**What the exercise asks:** Substitute "web pages" for "webpages" throughout the entries below, changing nothing else.
★ ★ ★ ★
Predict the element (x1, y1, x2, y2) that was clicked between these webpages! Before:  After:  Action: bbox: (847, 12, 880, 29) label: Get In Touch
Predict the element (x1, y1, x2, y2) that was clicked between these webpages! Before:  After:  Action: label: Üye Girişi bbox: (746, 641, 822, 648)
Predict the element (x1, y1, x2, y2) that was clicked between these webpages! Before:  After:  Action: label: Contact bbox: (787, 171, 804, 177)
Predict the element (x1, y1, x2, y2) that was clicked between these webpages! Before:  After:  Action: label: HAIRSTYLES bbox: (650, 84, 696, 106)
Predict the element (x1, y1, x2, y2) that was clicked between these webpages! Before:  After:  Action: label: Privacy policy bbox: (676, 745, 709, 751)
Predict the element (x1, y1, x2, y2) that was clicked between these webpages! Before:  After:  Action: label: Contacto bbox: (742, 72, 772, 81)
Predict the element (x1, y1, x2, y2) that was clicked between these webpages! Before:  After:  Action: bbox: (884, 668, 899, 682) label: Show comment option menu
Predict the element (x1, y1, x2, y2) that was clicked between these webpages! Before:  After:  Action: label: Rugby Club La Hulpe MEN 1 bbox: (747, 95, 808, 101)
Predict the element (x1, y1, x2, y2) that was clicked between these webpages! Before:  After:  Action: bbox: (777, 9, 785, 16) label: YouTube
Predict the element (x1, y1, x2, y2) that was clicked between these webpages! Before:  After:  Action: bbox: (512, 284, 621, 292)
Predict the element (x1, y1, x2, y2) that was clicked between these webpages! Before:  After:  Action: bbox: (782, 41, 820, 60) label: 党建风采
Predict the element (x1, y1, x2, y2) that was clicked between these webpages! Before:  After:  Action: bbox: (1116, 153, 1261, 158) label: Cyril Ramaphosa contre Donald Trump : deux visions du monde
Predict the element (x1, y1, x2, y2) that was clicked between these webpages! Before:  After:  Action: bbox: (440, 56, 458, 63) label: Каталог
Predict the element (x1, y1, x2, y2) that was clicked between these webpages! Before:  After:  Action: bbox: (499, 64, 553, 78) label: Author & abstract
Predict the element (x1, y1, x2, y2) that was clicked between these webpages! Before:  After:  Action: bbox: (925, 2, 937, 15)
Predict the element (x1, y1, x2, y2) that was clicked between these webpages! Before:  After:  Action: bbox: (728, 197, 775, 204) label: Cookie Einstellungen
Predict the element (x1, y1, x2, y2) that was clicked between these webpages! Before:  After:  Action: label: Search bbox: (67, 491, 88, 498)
★ ★ ★ ★
**Solution to the exercise:**
Predict the element (x1, y1, x2, y2) that was clicked between these web pages! Before:  After:  Action: bbox: (847, 12, 880, 29) label: Get In Touch
Predict the element (x1, y1, x2, y2) that was clicked between these web pages! Before:  After:  Action: label: Üye Girişi bbox: (746, 641, 822, 648)
Predict the element (x1, y1, x2, y2) that was clicked between these web pages! Before:  After:  Action: label: Contact bbox: (787, 171, 804, 177)
Predict the element (x1, y1, x2, y2) that was clicked between these web pages! Before:  After:  Action: label: HAIRSTYLES bbox: (650, 84, 696, 106)
Predict the element (x1, y1, x2, y2) that was clicked between these web pages! Before:  After:  Action: label: Privacy policy bbox: (676, 745, 709, 751)
Predict the element (x1, y1, x2, y2) that was clicked between these web pages! Before:  After:  Action: label: Contacto bbox: (742, 72, 772, 81)
Predict the element (x1, y1, x2, y2) that was clicked between these web pages! Before:  After:  Action: bbox: (884, 668, 899, 682) label: Show comment option menu
Predict the element (x1, y1, x2, y2) that was clicked between these web pages! Before:  After:  Action: label: Rugby Club La Hulpe MEN 1 bbox: (747, 95, 808, 101)
Predict the element (x1, y1, x2, y2) that was clicked between these web pages! Before:  After:  Action: bbox: (777, 9, 785, 16) label: YouTube
Predict the element (x1, y1, x2, y2) that was clicked between these web pages! Before:  After:  Action: bbox: (512, 284, 621, 292)
Predict the element (x1, y1, x2, y2) that was clicked between these web pages! Before:  After:  Action: bbox: (782, 41, 820, 60) label: 党建风采
Predict the element (x1, y1, x2, y2) that was clicked between these web pages! Before:  After:  Action: bbox: (1116, 153, 1261, 158) label: Cyril Ramaphosa contre Donald Trump : deux visions du monde
Predict the element (x1, y1, x2, y2) that was clicked between these web pages! Before:  After:  Action: bbox: (440, 56, 458, 63) label: Каталог
Predict the element (x1, y1, x2, y2) that was clicked between these web pages! Before:  After:  Action: bbox: (499, 64, 553, 78) label: Author & abstract
Predict the element (x1, y1, x2, y2) that was clicked between these web pages! Before:  After:  Action: bbox: (925, 2, 937, 15)
Predict the element (x1, y1, x2, y2) that was clicked between these web pages! Before:  After:  Action: bbox: (728, 197, 775, 204) label: Cookie Einstellungen
Predict the element (x1, y1, x2, y2) that was clicked between these web pages! Before:  After:  Action: label: Search bbox: (67, 491, 88, 498)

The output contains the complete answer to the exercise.